YOUR TASK:
Apart from the images, the entire listing below must be restated word for word.

DATA TO USE:
-----
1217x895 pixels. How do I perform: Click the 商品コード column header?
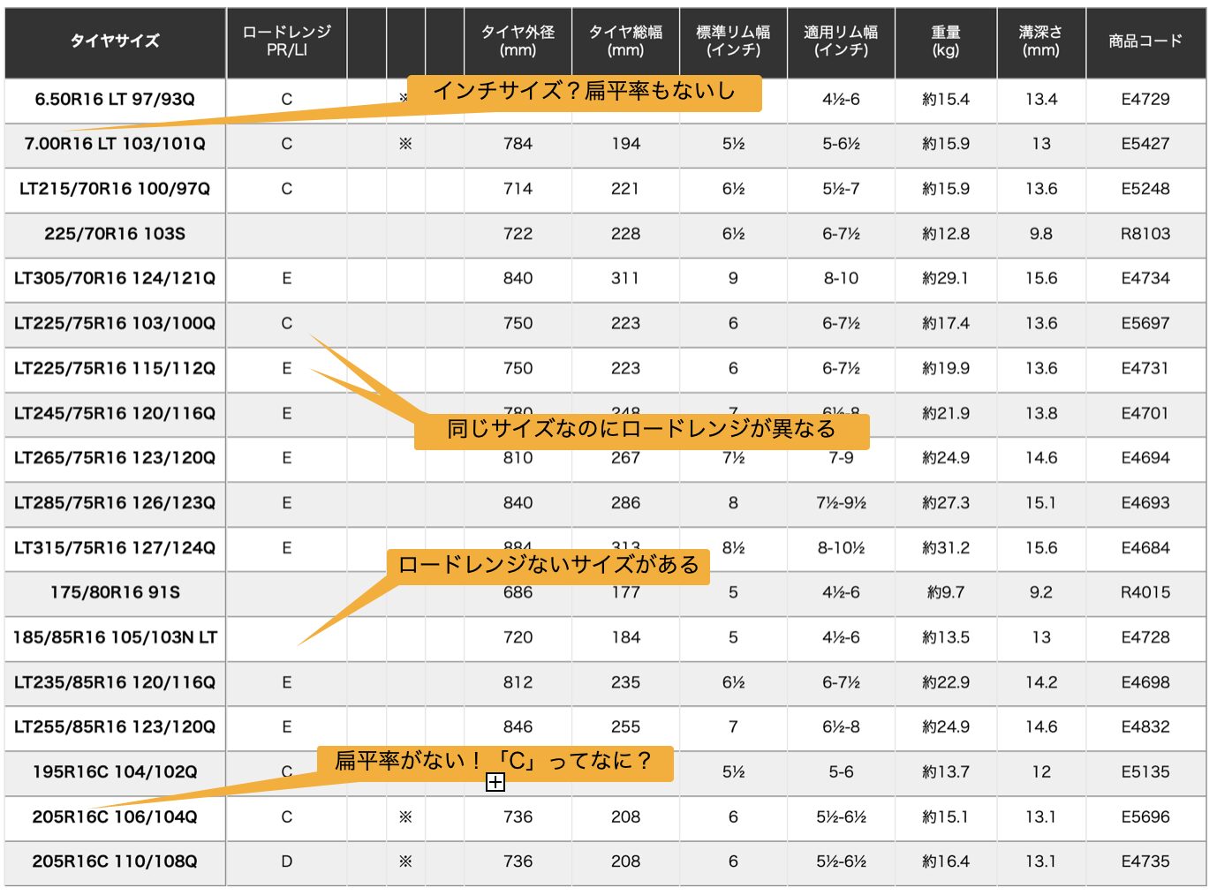(x=1145, y=41)
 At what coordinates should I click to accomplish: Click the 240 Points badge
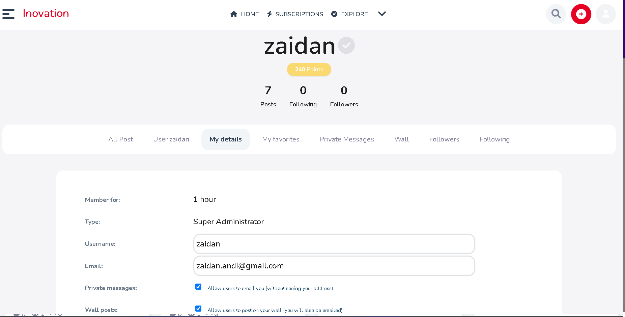pyautogui.click(x=309, y=70)
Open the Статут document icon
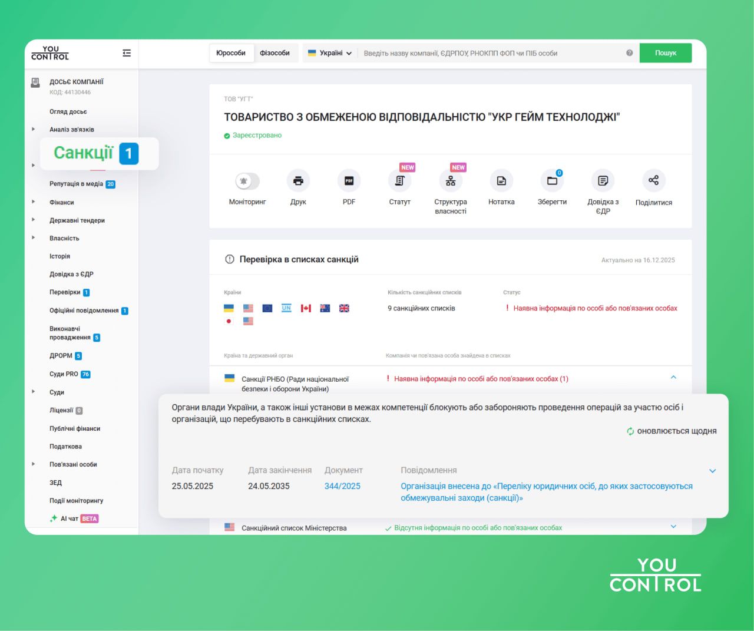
-----
TASK SOLUTION:
1217x895 pixels. How do I perform: Click the 商品コード column header?
(x=1145, y=41)
 At what coordinates should I click to accomplish: Click the 240 Points badge
pyautogui.click(x=309, y=70)
Open the Статут document icon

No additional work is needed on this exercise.